Start of RECORDS PROVIDED

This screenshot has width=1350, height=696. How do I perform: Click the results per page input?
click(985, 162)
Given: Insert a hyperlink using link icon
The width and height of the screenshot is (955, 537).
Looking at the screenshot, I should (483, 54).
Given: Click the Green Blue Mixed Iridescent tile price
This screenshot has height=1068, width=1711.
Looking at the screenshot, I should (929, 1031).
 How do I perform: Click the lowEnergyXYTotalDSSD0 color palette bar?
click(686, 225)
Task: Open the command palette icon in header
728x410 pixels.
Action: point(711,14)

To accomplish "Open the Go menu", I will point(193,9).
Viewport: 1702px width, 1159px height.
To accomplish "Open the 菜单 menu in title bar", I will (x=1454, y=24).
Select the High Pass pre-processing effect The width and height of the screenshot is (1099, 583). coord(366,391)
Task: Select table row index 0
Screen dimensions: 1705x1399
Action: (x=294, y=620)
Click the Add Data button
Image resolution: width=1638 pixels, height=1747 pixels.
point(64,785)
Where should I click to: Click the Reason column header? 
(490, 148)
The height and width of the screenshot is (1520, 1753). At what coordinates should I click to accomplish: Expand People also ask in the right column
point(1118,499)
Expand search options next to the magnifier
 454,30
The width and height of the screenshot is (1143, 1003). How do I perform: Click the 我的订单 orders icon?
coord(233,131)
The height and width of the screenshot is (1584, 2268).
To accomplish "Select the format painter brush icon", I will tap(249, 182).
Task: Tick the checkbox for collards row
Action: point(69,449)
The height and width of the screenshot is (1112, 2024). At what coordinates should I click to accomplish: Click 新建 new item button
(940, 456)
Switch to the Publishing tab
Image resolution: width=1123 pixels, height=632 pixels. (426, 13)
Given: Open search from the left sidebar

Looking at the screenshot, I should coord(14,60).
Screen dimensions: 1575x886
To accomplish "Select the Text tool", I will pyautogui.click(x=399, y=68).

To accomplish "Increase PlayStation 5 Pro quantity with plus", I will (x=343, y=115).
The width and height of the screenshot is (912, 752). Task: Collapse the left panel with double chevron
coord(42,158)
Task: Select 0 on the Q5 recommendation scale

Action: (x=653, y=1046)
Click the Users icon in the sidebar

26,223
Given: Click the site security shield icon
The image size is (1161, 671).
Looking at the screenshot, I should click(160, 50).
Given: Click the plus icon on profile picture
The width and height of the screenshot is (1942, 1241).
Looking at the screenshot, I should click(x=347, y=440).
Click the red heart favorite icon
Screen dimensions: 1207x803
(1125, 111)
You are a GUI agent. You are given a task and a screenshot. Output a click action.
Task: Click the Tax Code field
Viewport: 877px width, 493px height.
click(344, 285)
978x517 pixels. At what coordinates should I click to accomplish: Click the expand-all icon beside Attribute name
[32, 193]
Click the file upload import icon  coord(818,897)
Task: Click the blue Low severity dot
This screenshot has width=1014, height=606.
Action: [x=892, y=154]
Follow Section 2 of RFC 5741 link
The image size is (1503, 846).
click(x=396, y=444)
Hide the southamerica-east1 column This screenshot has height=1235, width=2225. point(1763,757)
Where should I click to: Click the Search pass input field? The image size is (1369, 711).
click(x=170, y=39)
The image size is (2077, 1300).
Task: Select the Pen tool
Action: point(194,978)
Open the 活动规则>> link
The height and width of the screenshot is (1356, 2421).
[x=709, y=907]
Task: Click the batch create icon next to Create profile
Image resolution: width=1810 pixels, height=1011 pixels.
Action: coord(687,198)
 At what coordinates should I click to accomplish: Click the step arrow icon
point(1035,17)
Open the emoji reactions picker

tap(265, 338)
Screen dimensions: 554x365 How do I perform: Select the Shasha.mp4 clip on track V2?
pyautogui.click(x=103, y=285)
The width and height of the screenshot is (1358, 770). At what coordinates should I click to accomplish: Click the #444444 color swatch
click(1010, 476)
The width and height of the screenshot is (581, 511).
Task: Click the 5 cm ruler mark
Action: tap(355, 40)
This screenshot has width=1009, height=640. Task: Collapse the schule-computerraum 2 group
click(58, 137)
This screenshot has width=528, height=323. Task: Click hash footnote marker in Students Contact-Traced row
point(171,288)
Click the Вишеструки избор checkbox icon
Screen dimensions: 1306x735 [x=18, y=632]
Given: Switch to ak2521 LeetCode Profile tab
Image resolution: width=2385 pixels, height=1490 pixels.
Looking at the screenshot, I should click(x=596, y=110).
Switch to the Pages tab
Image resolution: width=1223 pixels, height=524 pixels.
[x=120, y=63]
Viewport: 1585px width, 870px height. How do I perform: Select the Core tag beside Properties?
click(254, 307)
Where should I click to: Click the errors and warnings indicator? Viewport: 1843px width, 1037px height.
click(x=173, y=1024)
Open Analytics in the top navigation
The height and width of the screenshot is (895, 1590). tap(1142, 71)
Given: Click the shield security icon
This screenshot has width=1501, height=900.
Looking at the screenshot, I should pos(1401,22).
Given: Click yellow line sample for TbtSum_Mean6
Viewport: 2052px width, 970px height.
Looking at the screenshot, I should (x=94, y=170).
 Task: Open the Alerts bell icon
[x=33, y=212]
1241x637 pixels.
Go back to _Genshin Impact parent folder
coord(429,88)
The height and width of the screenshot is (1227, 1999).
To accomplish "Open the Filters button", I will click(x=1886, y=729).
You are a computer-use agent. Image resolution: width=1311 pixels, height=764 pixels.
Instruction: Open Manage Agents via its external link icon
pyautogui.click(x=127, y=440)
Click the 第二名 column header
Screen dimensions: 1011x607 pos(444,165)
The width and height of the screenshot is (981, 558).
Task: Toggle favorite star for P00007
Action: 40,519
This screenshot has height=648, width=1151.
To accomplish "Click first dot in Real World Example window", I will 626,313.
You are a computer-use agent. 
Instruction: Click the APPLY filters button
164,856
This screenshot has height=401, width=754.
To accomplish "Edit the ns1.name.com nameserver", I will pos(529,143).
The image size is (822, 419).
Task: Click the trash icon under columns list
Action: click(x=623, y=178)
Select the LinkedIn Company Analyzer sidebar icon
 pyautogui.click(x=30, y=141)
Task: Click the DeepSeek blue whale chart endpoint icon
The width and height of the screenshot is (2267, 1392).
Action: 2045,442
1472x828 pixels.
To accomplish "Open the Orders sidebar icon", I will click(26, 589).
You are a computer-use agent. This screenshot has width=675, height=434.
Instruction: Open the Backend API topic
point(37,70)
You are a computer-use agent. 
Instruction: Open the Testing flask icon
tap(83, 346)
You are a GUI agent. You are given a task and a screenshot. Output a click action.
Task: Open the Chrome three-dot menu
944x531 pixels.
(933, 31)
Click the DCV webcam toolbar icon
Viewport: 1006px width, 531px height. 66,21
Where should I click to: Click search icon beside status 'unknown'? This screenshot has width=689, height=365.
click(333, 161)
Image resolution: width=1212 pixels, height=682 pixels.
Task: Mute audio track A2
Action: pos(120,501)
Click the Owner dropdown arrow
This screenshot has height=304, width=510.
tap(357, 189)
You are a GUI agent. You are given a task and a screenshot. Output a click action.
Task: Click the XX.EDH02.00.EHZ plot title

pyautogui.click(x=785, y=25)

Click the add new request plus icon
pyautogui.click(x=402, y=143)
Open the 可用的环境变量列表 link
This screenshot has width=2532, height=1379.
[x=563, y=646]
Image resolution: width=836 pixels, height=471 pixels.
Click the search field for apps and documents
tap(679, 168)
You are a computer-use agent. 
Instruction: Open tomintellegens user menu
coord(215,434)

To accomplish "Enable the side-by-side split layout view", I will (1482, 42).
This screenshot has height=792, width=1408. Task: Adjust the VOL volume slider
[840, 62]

End of RECORDS PROVIDED

**EXERCISE OBJECTIVE:** Would you retype all of the data exactly as shown?

**ANSWER BOX:**
This screenshot has width=1350, height=696. How do I perform: Click the results per page input?
click(985, 162)
Given: Insert a hyperlink using link icon
The width and height of the screenshot is (955, 537).
Looking at the screenshot, I should (483, 54).
Given: Click the Green Blue Mixed Iridescent tile price
This screenshot has height=1068, width=1711.
Looking at the screenshot, I should (929, 1031).
 How do I perform: Click the lowEnergyXYTotalDSSD0 color palette bar?
click(686, 225)
Task: Open the command palette icon in header
728x410 pixels.
Action: point(711,14)

To accomplish "Open the Go menu", I will point(193,9).
Viewport: 1702px width, 1159px height.
To accomplish "Open the 菜单 menu in title bar", I will (x=1454, y=24).
Select the High Pass pre-processing effect The width and height of the screenshot is (1099, 583). coord(366,391)
Task: Select table row index 0
Screen dimensions: 1705x1399
Action: (x=294, y=620)
Click the Add Data button
Image resolution: width=1638 pixels, height=1747 pixels.
point(64,785)
Where should I click to: Click the Reason column header? 
(490, 148)
The height and width of the screenshot is (1520, 1753). At what coordinates should I click to accomplish: Expand People also ask in the right column
point(1118,499)
Expand search options next to the magnifier
 454,30
The width and height of the screenshot is (1143, 1003). How do I perform: Click the 我的订单 orders icon?
coord(233,131)
The height and width of the screenshot is (1584, 2268).
To accomplish "Select the format painter brush icon", I will tap(249, 182).
Task: Tick the checkbox for collards row
Action: point(69,449)
The height and width of the screenshot is (1112, 2024). At what coordinates should I click to accomplish: Click 新建 new item button
(940, 456)
Switch to the Publishing tab
Image resolution: width=1123 pixels, height=632 pixels. (426, 13)
Given: Open search from the left sidebar

Looking at the screenshot, I should coord(14,60).
Screen dimensions: 1575x886
To accomplish "Select the Text tool", I will pyautogui.click(x=399, y=68).

To accomplish "Increase PlayStation 5 Pro quantity with plus", I will (x=343, y=115).
The width and height of the screenshot is (912, 752). Task: Collapse the left panel with double chevron
coord(42,158)
Task: Select 0 on the Q5 recommendation scale

Action: (x=653, y=1046)
Click the Users icon in the sidebar

26,223
Given: Click the site security shield icon
The image size is (1161, 671).
Looking at the screenshot, I should click(160, 50).
Given: Click the plus icon on profile picture
The width and height of the screenshot is (1942, 1241).
Looking at the screenshot, I should click(x=347, y=440).
Click the red heart favorite icon
Screen dimensions: 1207x803
(1125, 111)
You are a GUI agent. You are given a task and a screenshot. Output a click action.
Task: Click the Tax Code field
Viewport: 877px width, 493px height.
click(344, 285)
978x517 pixels. At what coordinates should I click to accomplish: Click the expand-all icon beside Attribute name
[32, 193]
Click the file upload import icon  coord(818,897)
Task: Click the blue Low severity dot
This screenshot has width=1014, height=606.
Action: [x=892, y=154]
Follow Section 2 of RFC 5741 link
The image size is (1503, 846).
click(x=396, y=444)
Hide the southamerica-east1 column This screenshot has height=1235, width=2225. point(1763,757)
Where should I click to: Click the Search pass input field? The image size is (1369, 711).
click(x=170, y=39)
The image size is (2077, 1300).
Task: Select the Pen tool
Action: point(194,978)
Open the 活动规则>> link
The height and width of the screenshot is (1356, 2421).
[x=709, y=907]
Task: Click the batch create icon next to Create profile
Image resolution: width=1810 pixels, height=1011 pixels.
Action: coord(687,198)
 At what coordinates should I click to accomplish: Click the step arrow icon
point(1035,17)
Open the emoji reactions picker

tap(265, 338)
Screen dimensions: 554x365 How do I perform: Select the Shasha.mp4 clip on track V2?
pyautogui.click(x=103, y=285)
The width and height of the screenshot is (1358, 770). At what coordinates should I click to accomplish: Click the #444444 color swatch
click(1010, 476)
The width and height of the screenshot is (581, 511).
Task: Click the 5 cm ruler mark
Action: tap(355, 40)
This screenshot has width=1009, height=640. Task: Collapse the schule-computerraum 2 group
click(58, 137)
This screenshot has width=528, height=323. Task: Click hash footnote marker in Students Contact-Traced row
point(171,288)
Click the Вишеструки избор checkbox icon
Screen dimensions: 1306x735 [x=18, y=632]
Given: Switch to ak2521 LeetCode Profile tab
Image resolution: width=2385 pixels, height=1490 pixels.
Looking at the screenshot, I should click(x=596, y=110).
Switch to the Pages tab
Image resolution: width=1223 pixels, height=524 pixels.
[x=120, y=63]
Viewport: 1585px width, 870px height. How do I perform: Select the Core tag beside Properties?
click(254, 307)
Where should I click to: Click the errors and warnings indicator? Viewport: 1843px width, 1037px height.
click(x=173, y=1024)
Open Analytics in the top navigation
The height and width of the screenshot is (895, 1590). tap(1142, 71)
Given: Click the shield security icon
This screenshot has width=1501, height=900.
Looking at the screenshot, I should pos(1401,22).
Given: Click yellow line sample for TbtSum_Mean6
Viewport: 2052px width, 970px height.
Looking at the screenshot, I should (x=94, y=170).
 Task: Open the Alerts bell icon
[x=33, y=212]
1241x637 pixels.
Go back to _Genshin Impact parent folder
coord(429,88)
The height and width of the screenshot is (1227, 1999).
To accomplish "Open the Filters button", I will click(x=1886, y=729).
You are a computer-use agent. Image resolution: width=1311 pixels, height=764 pixels.
Instruction: Open Manage Agents via its external link icon
pyautogui.click(x=127, y=440)
Click the 第二名 column header
Screen dimensions: 1011x607 pos(444,165)
The width and height of the screenshot is (981, 558).
Task: Toggle favorite star for P00007
Action: 40,519
This screenshot has height=648, width=1151.
To accomplish "Click first dot in Real World Example window", I will 626,313.
You are a computer-use agent. 
Instruction: Click the APPLY filters button
164,856
This screenshot has height=401, width=754.
To accomplish "Edit the ns1.name.com nameserver", I will pos(529,143).
The image size is (822, 419).
Task: Click the trash icon under columns list
Action: click(x=623, y=178)
Select the LinkedIn Company Analyzer sidebar icon
 pyautogui.click(x=30, y=141)
Task: Click the DeepSeek blue whale chart endpoint icon
The width and height of the screenshot is (2267, 1392).
Action: 2045,442
1472x828 pixels.
To accomplish "Open the Orders sidebar icon", I will click(26, 589).
You are a computer-use agent. This screenshot has width=675, height=434.
Instruction: Open the Backend API topic
point(37,70)
You are a computer-use agent. 
Instruction: Open the Testing flask icon
tap(83, 346)
You are a GUI agent. You are given a task and a screenshot. Output a click action.
Task: Open the Chrome three-dot menu
944x531 pixels.
(933, 31)
Click the DCV webcam toolbar icon
Viewport: 1006px width, 531px height. 66,21
Where should I click to: Click search icon beside status 'unknown'? This screenshot has width=689, height=365.
click(333, 161)
Image resolution: width=1212 pixels, height=682 pixels.
Task: Mute audio track A2
Action: pos(120,501)
Click the Owner dropdown arrow
This screenshot has height=304, width=510.
tap(357, 189)
You are a GUI agent. You are given a task and a screenshot. Output a click action.
Task: Click the XX.EDH02.00.EHZ plot title

pyautogui.click(x=785, y=25)

Click the add new request plus icon
pyautogui.click(x=402, y=143)
Open the 可用的环境变量列表 link
This screenshot has width=2532, height=1379.
[x=563, y=646]
Image resolution: width=836 pixels, height=471 pixels.
Click the search field for apps and documents
tap(679, 168)
You are a computer-use agent. 
Instruction: Open tomintellegens user menu
coord(215,434)

To accomplish "Enable the side-by-side split layout view", I will (1482, 42).
This screenshot has height=792, width=1408. Task: Adjust the VOL volume slider
[840, 62]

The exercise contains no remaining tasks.